Валерий не отрывал от Николь холодного взгляда. Ему уже перевалило за сорок, выправка у него оставалась армейская, но короткие усы заметно поседели. Будучи офицером разведки, ему приходилось принимать решения, не укладывающиеся в общепринятые нормы морали. Его интересовала логика Николь.

Маркантонио в большей степени, чем Валерий, понимал сестру. Для него не составляло тайны, что в своих устремлениях она подсознательно пыталась хоть частично компенсировать ущерб, причиненный обществу ее отцом. И его тревожило, как бы в порыве гнева с ее губ не сорвались слова, которые отец ей бы не простил.

Что же касалось Асторре, то Николь просто ослепляла его… Эти сверкающие глаза, эта взрывная энергия, с которой она реагировала на подзуживание отца. Он помнил их страстные объятия и чувствовал, что ее по-прежнему тянет к нему. Но он изменился, в нем ничего не осталось от юношеской пылкости. Вроде бы понимала это и Николь. Он часто задавался вопросом, знали ли ее братья об их давнишнем романе. И волновался о том, что ссора может разрушить семейные узы.

Он же очень любил эту семью, его единственное прибежище. Он надеялся, что Николь не зайдет слишком далеко. Но симпатии к ее взглядам он не испытывал. Жизнь на Сицилии многому его научила. Его лишь удивляло, что двое самых дорогих ему людей столь по-разному воспринимали окружающий их мир. И он подумал, что никогда не взял бы сторону Николь против ее отца, будь она хоть тысячу раз права.

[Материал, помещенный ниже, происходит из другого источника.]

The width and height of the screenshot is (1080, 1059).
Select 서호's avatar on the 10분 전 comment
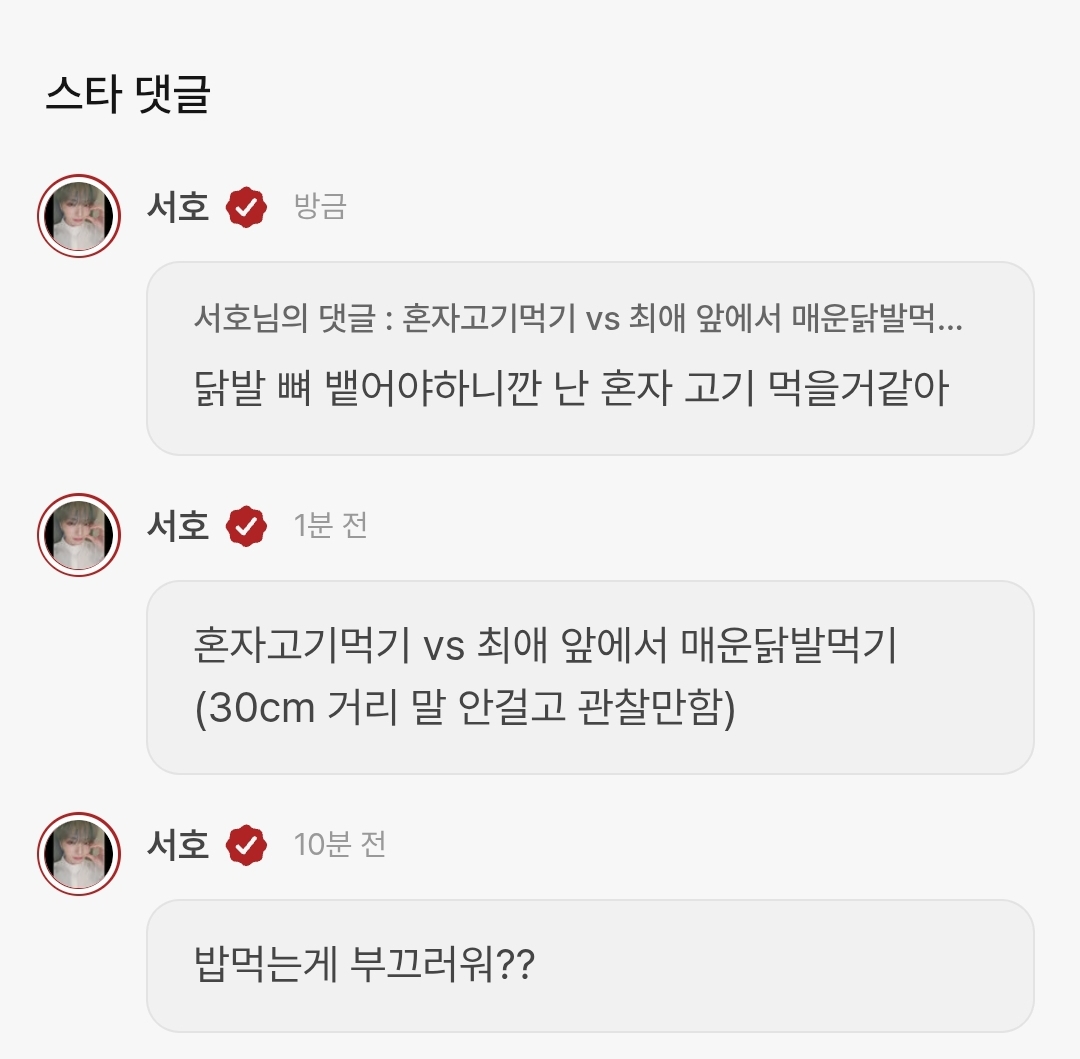(x=79, y=854)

Николь смело встретилась с отцом взглядом.

— Я не верю, что он действовал по своей воле.

Его вынудили к тому, что он совершил, обстоятельства его жизни: неадекватное восприятие реальности, наследственные черты, биохимические процессы в крови, пренебрежение лекарствами.

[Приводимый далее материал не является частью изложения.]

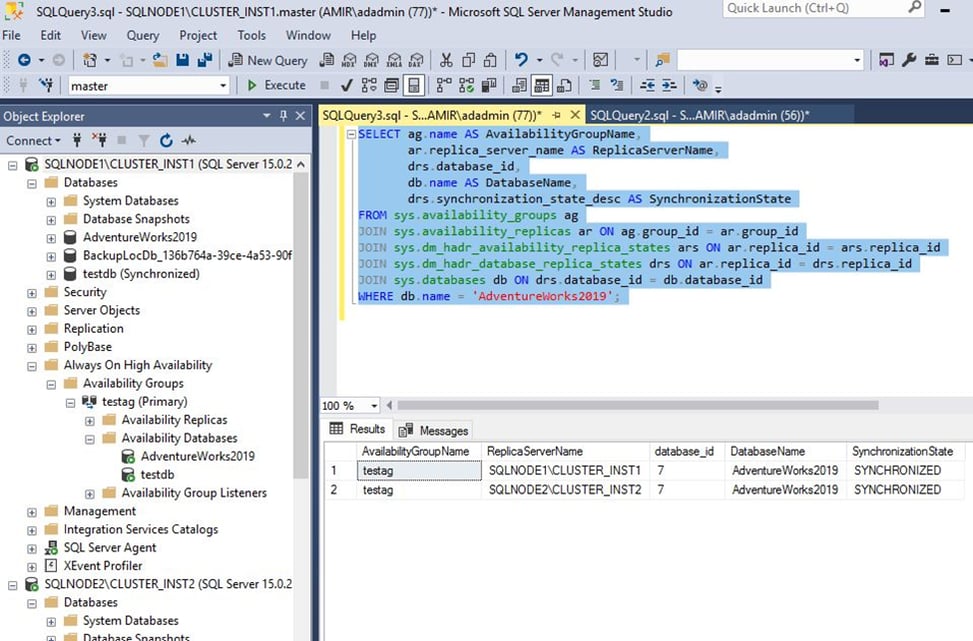Undo the last edit

pos(521,60)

Он был безумен. Конечно же, я в это верю.

Дон на мгновение задумался.

— Скажи мне, если бы он признался тебе, что все это он выдумал, что с психикой у него полный порядок, ты бы все равно пыталась спасти ему жизнь?

— Да, — кивнула Николь. — Жизнь каждого человека священна. Государство не имеет права отнимать ее.

Дон насмешливо улыбнулся.

— В тебе говорит твоя итальянская кровь. Ты знаешь, что в современной Италии никогда не было смертной казни? Там все человеческие жизни священны. — От его сарказма братьев и Асторре передернуло, но Николь и бровью не повела.

— Только варварское государство может совершать предумышленное убийство, прикрываясь ширмой закона. Я думаю, в этом вы все согласитесь со мной. — Николь рассмеялась, потом добавила, вновь став серьезной:

— У нас есть альтернатива. Преступник проведет остаток жизни в психиатрической клинике или тюрьме, без надежды на освобождение. Он больше не будет представлять опасность для общества.